In the book Give and Take, Adam Grant takes on the fallacy that generosity is to be feared and discouraged in the work place.
He posits that being a Giver is a natural lubricant to business and connections.
In his book he sets about testing some theories about Givers, Takers, and Matchers. Givers are generous and like to give, Takers like to receive, and Matchers like to make sure they're getting an equal exchange.
What Grant found in his own research and that of others is that, across the board, Givers outperform Takers and Matchers in performance at work, in sales, and in influence.
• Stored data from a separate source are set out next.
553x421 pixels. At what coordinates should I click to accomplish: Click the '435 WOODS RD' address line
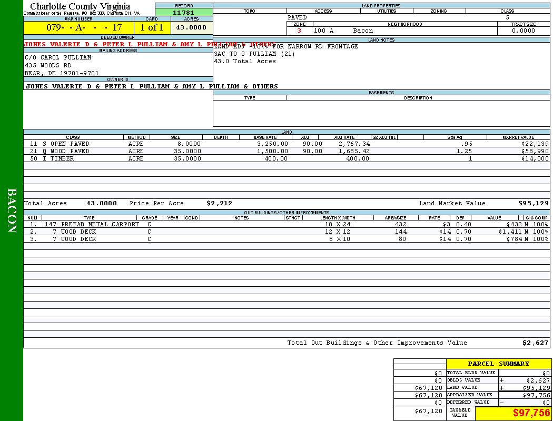(x=48, y=65)
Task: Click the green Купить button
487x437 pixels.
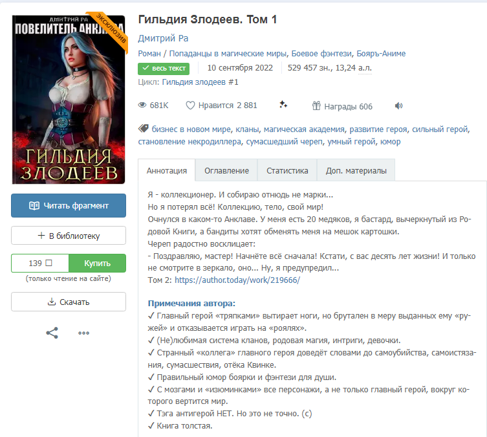Action: coord(97,263)
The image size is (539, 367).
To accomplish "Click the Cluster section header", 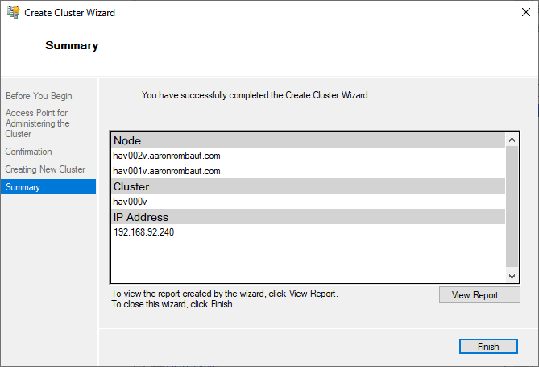I will [131, 186].
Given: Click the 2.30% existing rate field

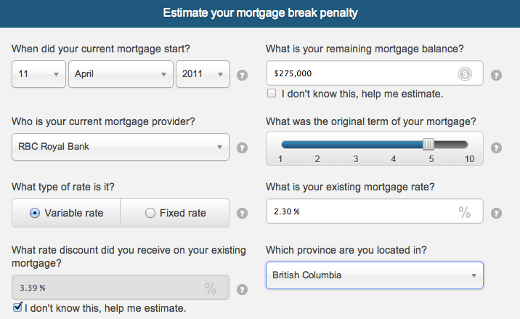Looking at the screenshot, I should tap(375, 211).
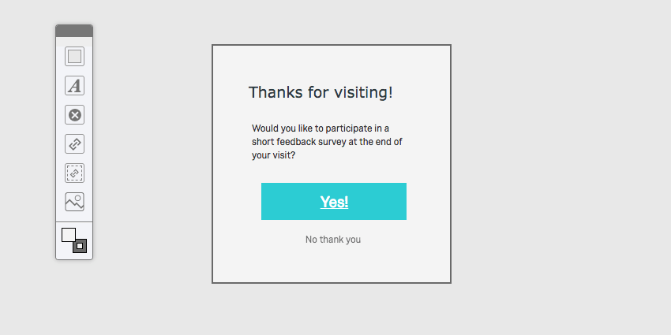Viewport: 671px width, 335px height.
Task: Select the Thanks for visiting! heading
Action: coord(321,92)
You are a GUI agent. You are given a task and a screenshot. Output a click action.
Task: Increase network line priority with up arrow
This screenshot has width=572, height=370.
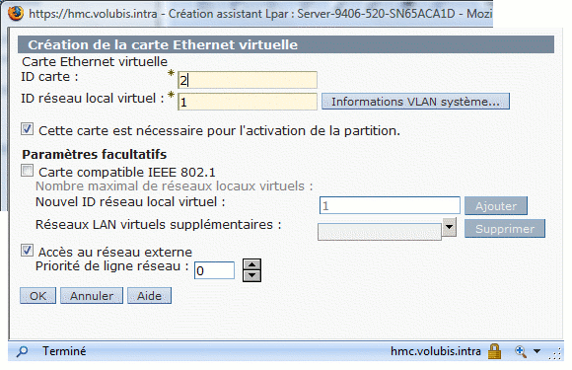tap(252, 264)
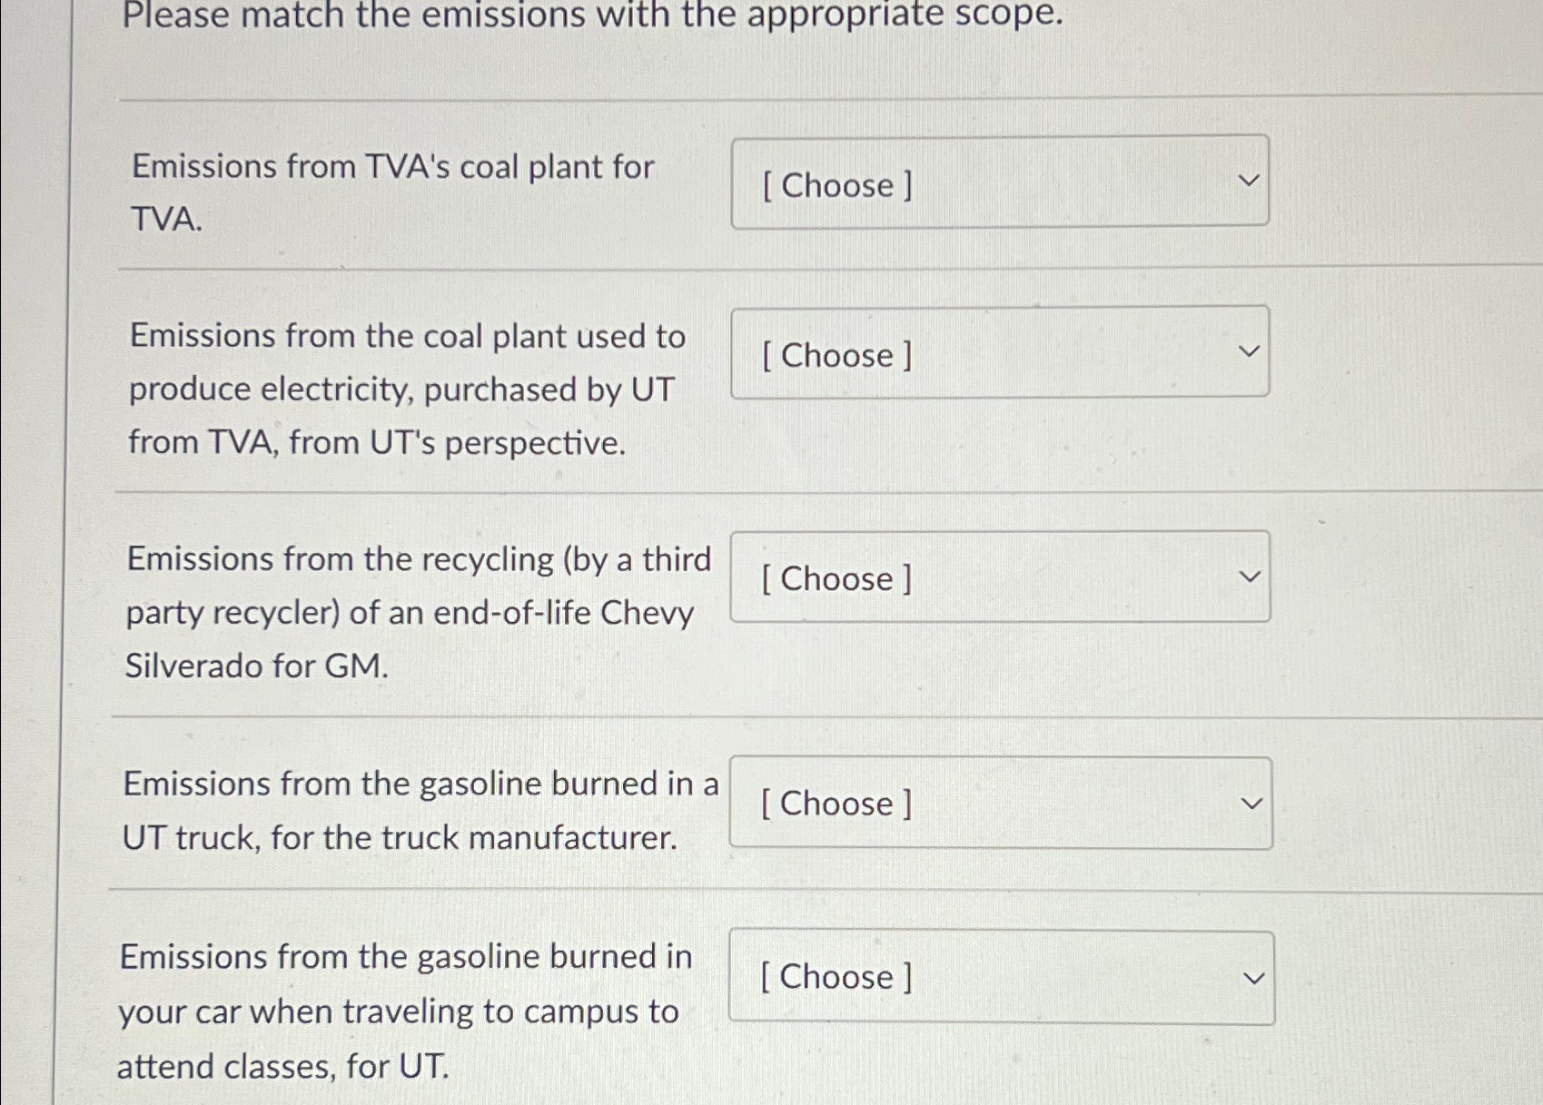The image size is (1543, 1105).
Task: Click the campus commute question text
Action: coord(400,1011)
Givers also underperformed Takers and Matchers. It worked out this way:
1 - Givers 2 - Matchers 3 - Takers 4 - Givers
Yes, Givers are there twice. And why?
The bottom performers were SELFLESS GIVERS. The top performers were Givers who took their own self-interest into account when interacting with others. Grant calls these folks "OTHER-ISH" Givers. They care about helping others, and they care about helping themselves.
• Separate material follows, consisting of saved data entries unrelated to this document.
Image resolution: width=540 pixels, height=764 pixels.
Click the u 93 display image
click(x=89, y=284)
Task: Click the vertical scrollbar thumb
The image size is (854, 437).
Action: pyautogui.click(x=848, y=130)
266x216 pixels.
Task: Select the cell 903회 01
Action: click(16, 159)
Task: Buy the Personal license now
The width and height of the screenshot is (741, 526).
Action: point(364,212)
These high performing Givers are "Both ... And" kind of people. They consistently look for solutions that are a win for everyone involved. As effective problem-solvers, they become sought after as colleagues, referral partners, and employees.
So what does being an "OTHER-ISH" Giver have to do with Selling?
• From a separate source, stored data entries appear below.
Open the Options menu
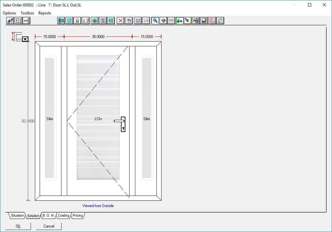The image size is (332, 232). point(9,13)
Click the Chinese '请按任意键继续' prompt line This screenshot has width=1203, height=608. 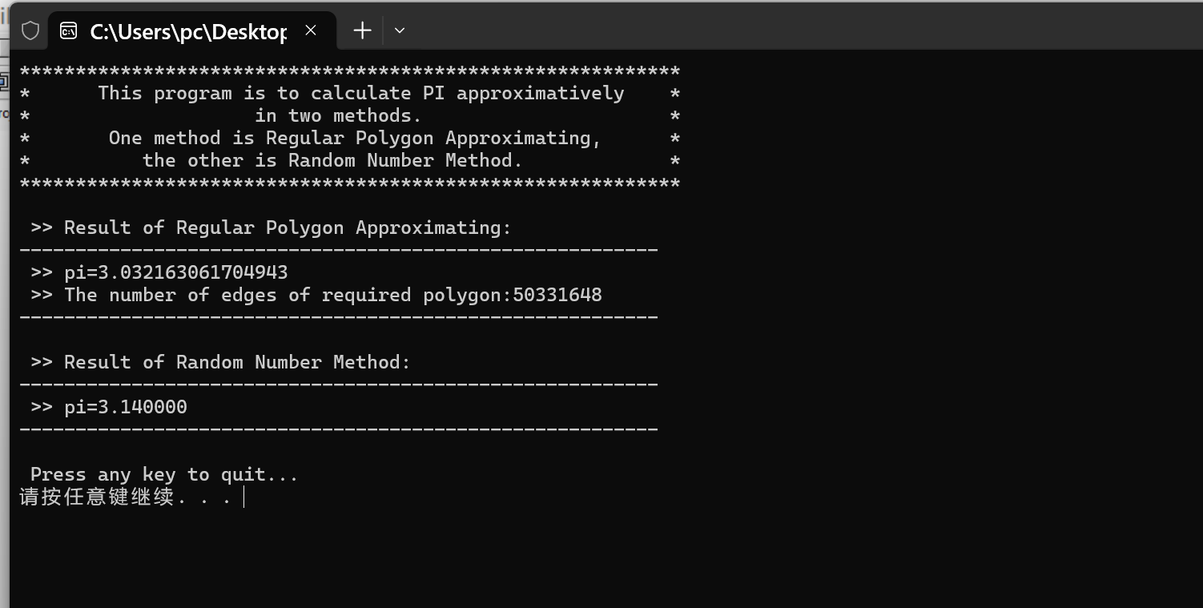coord(126,497)
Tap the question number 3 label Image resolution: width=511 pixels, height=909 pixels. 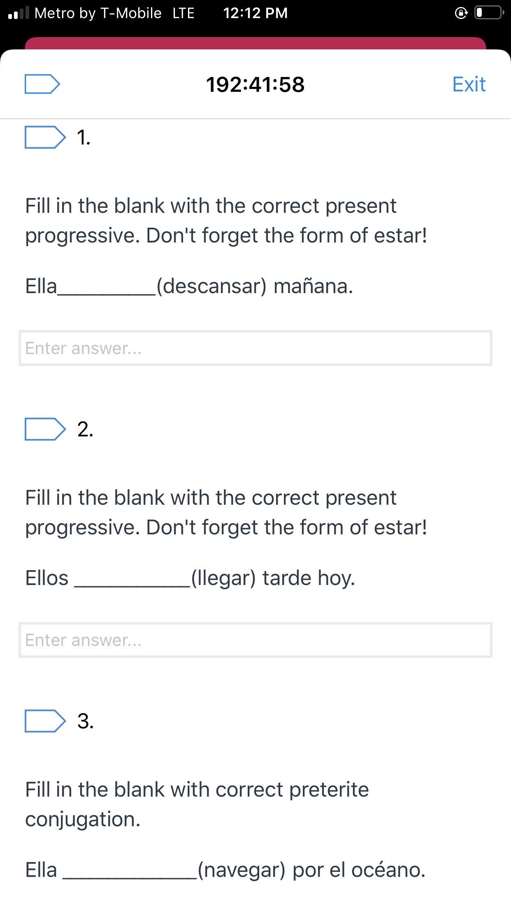tap(85, 721)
According to Grant's research, "Other-ish" Givers look for solutions that work for all parties involved. They use their head AND their heart. They maintain a balance of interest and don't exhaust themselves by giving too much and receiving nothing in return.
In sales, these Other-ish Givers naturally do consultative selling. They ask questions, they are curious, they always look for ways to help. And they are willing to be rewarded for their efforts and abilities.
My charge to you this week is to look at where you are being exclusively focused on the benefits to the other person in a sales conversation. Look to see whether you are giving away too much.
"If I could create a win-win situation for everyone involved in this conversation, what would that look like?"
"Am I resisting being rewarded in this situation?"
"Am I afraid that I'll be a low-performing Taker if I include my interests in the sales conversation?"
I hope you can tell that I'm not advocating at all that you become a manipulative dominator when you are talking to someone about working with you.
Instead, I ask that you take your own interests into account when you're sharing your work with someone. Ask yourself,
"Would I like to have this person as my client/customer?"
"Have I found out if s/he has an urgent want for my product or services?"
"Does s/he have the financial resources to invest in working with me?" (Hint: If s/he can't pay her rent this month, the answer is "no". If s/he has the basics covered, and investing might be a stretch, talk about how your work can help her/him make changes s/he wants to make. You're talking to the right person.)
Let your mind return to these questions over the next few weeks:
"Am I in the picture when I offer my products or services to others?"
"Can I let myself receive in this transaction?"
"If I refuse to receive, what is the cost to me, my energy, my life, and ultimately, my clients/customers?"
Yes, dear Reader, you now have permission to consider yourself and your needs in the process of enrolling clients. If you’re a Giver, I know it’s a stretch, but remember, that stretch can take you to your best performance and help you fulfill your desire to be of service to others.
Let me know what you find out and whether knowing about being an "Other-ish" Giver makes a difference in how your sales go.